The Female Athlete Triad describes the interrelated conditions of low energy availability (with or without disordered eating), menstrual dysfunction, and low bone density that frequently co-occur in female athletes.

Relative Energy Deficiency in Sport (RED-S) is a broader framework that extends these concepts to male athletes and includes additional health and performance consequences: impaired immunity, reduced muscle strength, increased injury risk, and impaired psychological functioning.

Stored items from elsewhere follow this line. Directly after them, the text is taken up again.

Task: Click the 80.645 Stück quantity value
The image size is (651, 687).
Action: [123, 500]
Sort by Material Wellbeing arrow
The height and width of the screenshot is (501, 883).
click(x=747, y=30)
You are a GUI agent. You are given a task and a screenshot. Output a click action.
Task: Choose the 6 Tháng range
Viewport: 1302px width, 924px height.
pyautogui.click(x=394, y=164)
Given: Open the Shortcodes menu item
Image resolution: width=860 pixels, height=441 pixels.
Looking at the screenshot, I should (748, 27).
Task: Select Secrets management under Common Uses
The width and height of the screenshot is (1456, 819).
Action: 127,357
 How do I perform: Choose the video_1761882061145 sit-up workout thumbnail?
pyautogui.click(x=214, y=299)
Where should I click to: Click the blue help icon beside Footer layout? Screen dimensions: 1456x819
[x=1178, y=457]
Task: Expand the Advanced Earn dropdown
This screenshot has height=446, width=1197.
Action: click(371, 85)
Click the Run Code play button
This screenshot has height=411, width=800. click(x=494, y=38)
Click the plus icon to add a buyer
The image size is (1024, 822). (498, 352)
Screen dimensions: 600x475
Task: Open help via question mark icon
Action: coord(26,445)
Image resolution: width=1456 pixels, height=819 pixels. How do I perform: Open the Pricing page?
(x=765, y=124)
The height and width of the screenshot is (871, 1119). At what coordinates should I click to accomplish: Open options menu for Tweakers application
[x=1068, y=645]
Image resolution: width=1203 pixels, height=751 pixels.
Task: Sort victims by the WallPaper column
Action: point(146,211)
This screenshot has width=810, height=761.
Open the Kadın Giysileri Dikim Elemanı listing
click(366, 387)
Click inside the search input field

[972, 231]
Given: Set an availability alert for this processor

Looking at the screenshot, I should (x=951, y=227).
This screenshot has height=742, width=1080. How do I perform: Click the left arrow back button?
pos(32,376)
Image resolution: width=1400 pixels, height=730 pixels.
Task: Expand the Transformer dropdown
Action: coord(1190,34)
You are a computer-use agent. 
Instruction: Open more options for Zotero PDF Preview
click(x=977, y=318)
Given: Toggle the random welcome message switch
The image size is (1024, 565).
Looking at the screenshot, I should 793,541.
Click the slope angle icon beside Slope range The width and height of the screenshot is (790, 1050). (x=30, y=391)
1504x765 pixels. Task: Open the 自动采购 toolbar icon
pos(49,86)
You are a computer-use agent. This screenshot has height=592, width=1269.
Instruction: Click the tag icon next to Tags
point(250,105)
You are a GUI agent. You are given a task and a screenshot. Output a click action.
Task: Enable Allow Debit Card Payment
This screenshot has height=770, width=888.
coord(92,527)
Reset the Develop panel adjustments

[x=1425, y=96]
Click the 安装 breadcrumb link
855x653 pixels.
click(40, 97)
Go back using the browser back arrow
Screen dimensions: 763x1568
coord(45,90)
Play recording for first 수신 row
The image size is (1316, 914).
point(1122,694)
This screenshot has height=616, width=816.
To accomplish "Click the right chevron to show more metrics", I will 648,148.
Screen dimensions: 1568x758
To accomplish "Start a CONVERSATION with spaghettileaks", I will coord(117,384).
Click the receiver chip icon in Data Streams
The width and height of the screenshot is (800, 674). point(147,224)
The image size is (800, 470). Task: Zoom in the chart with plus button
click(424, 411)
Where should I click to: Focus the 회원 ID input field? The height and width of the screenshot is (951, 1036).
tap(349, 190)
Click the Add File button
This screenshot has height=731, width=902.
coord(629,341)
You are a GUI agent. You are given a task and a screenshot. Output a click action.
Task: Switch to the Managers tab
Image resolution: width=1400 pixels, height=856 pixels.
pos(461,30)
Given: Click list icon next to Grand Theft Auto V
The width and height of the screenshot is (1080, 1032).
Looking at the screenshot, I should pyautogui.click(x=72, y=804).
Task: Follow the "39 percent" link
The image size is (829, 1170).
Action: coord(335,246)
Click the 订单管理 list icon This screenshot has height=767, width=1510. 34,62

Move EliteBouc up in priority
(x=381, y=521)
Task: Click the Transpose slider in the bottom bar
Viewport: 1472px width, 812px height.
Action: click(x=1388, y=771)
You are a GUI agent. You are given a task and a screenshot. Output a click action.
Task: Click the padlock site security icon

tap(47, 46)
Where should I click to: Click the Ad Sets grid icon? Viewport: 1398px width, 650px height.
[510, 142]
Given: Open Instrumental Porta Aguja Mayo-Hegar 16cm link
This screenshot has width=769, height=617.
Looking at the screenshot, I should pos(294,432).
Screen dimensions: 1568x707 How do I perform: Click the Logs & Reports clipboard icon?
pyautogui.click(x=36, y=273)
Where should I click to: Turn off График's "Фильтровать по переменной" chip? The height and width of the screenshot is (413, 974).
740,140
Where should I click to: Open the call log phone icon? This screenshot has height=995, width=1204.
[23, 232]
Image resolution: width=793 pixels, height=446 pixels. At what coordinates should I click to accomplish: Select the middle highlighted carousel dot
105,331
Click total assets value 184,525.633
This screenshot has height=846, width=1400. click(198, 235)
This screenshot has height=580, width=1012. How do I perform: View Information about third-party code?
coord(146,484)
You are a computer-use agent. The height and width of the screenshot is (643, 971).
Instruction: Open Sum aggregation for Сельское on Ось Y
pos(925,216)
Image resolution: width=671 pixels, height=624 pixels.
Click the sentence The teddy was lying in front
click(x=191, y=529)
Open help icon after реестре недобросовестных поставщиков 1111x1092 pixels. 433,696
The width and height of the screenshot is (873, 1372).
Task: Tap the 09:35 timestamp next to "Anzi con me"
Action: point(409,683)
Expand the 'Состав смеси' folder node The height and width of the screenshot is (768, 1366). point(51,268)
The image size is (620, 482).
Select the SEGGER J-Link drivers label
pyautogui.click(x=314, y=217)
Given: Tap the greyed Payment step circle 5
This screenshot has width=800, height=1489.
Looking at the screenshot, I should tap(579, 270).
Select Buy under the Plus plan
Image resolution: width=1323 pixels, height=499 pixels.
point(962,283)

Both frameworks emphasize that underfueling — whether intentional or inadvertent — has significant health and performance costs that are often underrecognized.

Warning Signs

  • Significant or rapid weight loss
  • Preoccupation with food, weight, or body composition
  • Avoidance of team meals or social eating
  • Eating rituals, food restriction, or distress around eating
  • Compensatory behaviors (exercising beyond training schedules, purging)
  • Physical signs: fatigue, stress fractures, amenorrhea, poor recovery

The Role of the Sport Environment

Sport psychology research highlights that the environment itself can be protective or pathogenic:

Protective factors:

  • Coaches who focus on performance rather than weight
  • Team cultures that normalize healthy fueling and recovery
  • Access to sports dietitians and medical support
  • Open communication about psychological challenges

Risk factors:

  • Weight comments or public weigh-ins
  • Coaches who link weight directly to performance without nuance
  • Team cultures that normalize underfueling or excessive exercise
  • Stigma around mental health that prevents help-seeking

The responsibility for creating safe environments lies substantially with coaches, administrators, and institutions — not only with individual athletes.


Referral and Support

Psychological skills consultants and coaches are not therapists. When signs of exercise addiction or eating disorders are present, the appropriate response is referral to qualified medical and mental health professionals — not psychological skills training.

Key principles:

  • Approach with concern rather than accusation
  • Focus on health and functioning, not weight or appearance
  • Know referral pathways in advance
  • Follow up — a single conversation is rarely sufficient
  • Maintain appropriate confidentiality while ensuring safety

Recovery from eating disorders is possible, but typically requires a multidisciplinary team: physician, registered dietitian, psychologist or therapist, and often a psychiatrist for medication management where appropriate.